## Exercise directions
Among the records that follow, set down only the lines from the one containing "Hisense A2 Pro, smartphone" to the one containing "Sleep Regression: A", both included, exactly.

(Stored items)
• • • •

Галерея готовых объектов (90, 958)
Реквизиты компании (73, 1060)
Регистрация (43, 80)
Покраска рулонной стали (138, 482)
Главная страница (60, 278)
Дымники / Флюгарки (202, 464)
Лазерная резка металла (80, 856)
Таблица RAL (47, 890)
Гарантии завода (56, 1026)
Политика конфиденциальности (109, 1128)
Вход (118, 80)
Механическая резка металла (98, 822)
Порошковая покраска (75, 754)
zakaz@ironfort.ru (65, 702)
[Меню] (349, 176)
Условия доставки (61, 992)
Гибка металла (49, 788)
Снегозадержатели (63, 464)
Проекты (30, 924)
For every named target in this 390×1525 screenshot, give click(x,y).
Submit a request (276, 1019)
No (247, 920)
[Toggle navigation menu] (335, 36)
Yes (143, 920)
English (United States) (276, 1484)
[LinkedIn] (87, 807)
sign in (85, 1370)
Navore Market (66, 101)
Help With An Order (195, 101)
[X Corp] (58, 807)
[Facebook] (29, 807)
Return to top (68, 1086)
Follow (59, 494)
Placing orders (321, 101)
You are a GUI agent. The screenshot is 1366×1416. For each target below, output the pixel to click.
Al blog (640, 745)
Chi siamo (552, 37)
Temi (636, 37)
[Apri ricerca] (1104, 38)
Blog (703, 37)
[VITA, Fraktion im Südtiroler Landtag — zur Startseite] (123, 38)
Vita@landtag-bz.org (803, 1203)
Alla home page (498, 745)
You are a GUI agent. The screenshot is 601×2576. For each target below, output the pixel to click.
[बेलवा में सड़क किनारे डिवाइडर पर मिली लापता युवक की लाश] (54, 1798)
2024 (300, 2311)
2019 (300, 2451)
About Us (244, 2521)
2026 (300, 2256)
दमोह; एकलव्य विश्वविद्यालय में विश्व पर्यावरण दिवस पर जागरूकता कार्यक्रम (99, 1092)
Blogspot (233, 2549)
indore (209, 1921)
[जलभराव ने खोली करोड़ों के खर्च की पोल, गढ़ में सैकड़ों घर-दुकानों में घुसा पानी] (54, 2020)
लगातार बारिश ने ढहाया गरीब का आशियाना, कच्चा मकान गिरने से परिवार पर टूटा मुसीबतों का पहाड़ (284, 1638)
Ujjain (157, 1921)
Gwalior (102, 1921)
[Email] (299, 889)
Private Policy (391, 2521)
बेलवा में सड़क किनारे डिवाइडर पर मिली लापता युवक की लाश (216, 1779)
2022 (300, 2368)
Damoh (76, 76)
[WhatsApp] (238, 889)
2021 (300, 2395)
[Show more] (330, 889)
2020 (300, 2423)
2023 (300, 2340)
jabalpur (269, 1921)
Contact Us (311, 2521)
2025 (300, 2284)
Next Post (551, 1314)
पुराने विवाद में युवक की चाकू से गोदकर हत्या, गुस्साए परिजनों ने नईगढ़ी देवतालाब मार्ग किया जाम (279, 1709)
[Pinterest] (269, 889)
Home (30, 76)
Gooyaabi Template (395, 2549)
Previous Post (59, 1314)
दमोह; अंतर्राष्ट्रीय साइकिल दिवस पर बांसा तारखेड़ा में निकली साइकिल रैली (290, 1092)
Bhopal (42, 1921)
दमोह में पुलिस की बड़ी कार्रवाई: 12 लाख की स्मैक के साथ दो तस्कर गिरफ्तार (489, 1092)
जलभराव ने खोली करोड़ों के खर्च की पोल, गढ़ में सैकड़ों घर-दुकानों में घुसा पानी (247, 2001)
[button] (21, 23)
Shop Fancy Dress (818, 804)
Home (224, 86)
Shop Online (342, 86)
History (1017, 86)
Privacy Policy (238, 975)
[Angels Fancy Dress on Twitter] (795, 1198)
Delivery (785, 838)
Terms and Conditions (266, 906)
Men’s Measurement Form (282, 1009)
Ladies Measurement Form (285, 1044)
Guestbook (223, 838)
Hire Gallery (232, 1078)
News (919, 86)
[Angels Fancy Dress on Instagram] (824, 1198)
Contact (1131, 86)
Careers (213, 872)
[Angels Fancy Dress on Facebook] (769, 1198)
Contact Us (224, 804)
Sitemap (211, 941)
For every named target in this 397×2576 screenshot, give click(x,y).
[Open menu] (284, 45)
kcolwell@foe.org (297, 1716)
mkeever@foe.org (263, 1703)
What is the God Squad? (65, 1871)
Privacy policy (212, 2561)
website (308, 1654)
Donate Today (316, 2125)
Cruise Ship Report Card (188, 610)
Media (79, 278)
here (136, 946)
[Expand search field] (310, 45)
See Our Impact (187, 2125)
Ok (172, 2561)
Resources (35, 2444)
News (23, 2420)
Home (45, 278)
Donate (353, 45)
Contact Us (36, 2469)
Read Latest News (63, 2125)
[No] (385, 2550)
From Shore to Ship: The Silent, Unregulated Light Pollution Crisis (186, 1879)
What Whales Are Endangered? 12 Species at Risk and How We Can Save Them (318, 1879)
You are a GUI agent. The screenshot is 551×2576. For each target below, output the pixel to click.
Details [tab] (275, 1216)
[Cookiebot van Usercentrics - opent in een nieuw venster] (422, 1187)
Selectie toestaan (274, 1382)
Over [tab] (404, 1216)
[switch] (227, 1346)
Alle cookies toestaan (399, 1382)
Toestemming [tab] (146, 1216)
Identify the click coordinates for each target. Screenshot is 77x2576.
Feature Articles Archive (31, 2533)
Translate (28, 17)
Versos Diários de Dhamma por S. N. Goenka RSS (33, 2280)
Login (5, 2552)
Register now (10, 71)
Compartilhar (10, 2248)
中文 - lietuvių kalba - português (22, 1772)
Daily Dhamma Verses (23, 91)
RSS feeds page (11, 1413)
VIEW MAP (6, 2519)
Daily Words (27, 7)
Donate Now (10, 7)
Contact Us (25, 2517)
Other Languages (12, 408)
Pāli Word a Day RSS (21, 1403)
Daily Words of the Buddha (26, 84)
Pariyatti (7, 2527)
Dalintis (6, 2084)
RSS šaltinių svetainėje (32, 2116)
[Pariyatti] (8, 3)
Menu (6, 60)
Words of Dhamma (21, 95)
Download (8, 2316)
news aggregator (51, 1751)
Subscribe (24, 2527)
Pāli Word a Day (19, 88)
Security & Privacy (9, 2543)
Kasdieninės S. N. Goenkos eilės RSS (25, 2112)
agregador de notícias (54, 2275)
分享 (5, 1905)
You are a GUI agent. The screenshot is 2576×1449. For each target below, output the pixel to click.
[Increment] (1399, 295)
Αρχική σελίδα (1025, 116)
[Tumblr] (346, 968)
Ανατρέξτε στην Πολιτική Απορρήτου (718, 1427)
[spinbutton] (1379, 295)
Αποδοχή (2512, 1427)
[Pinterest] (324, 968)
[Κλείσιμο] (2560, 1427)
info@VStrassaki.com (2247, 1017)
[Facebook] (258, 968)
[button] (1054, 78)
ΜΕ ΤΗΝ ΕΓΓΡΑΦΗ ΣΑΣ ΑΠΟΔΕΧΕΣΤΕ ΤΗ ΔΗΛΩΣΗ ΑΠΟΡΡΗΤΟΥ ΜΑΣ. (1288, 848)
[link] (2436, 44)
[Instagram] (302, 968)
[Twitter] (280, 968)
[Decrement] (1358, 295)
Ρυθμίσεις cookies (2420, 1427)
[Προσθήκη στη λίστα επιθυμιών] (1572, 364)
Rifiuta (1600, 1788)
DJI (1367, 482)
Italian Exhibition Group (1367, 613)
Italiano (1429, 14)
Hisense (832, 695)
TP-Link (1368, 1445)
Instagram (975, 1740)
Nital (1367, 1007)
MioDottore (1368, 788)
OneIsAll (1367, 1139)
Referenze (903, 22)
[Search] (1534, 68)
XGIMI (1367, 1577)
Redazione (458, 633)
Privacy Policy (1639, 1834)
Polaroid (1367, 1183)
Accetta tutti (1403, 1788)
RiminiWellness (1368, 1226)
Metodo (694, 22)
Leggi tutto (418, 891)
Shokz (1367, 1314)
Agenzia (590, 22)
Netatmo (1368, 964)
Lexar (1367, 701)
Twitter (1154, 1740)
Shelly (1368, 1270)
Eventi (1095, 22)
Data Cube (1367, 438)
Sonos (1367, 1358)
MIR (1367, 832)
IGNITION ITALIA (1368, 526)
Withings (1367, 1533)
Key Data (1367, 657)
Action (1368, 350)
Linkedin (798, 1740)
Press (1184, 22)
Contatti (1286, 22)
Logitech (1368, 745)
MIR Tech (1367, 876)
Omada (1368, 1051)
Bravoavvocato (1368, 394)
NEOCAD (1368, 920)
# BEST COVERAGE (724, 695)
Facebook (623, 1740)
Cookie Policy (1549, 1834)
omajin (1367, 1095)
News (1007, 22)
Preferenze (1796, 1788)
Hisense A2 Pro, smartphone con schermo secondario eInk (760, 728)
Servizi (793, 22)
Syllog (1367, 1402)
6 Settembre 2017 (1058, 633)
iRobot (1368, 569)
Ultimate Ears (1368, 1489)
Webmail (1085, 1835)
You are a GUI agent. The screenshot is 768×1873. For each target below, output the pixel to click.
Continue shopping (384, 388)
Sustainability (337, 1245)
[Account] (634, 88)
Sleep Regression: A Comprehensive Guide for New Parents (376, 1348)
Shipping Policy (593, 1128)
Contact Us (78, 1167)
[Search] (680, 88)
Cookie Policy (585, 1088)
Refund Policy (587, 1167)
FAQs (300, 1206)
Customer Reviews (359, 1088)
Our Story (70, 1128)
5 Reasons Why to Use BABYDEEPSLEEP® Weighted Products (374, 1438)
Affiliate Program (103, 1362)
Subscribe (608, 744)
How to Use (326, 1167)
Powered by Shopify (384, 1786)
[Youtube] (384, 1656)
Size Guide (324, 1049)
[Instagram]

• • • •

## Task result
Hisense A2 Pro, smartphone con schermo secondario eInk (760, 728)
Servizi (793, 22)
Syllog (1367, 1402)
6 Settembre 2017 (1058, 633)
iRobot (1368, 569)
Ultimate Ears (1368, 1489)
Webmail (1085, 1835)
You are a GUI agent. The screenshot is 768×1873. For each target below, output the pixel to click.
Continue shopping (384, 388)
Sustainability (337, 1245)
[Account] (634, 88)
Sleep Regression: A Comprehensive Guide for New Parents (376, 1348)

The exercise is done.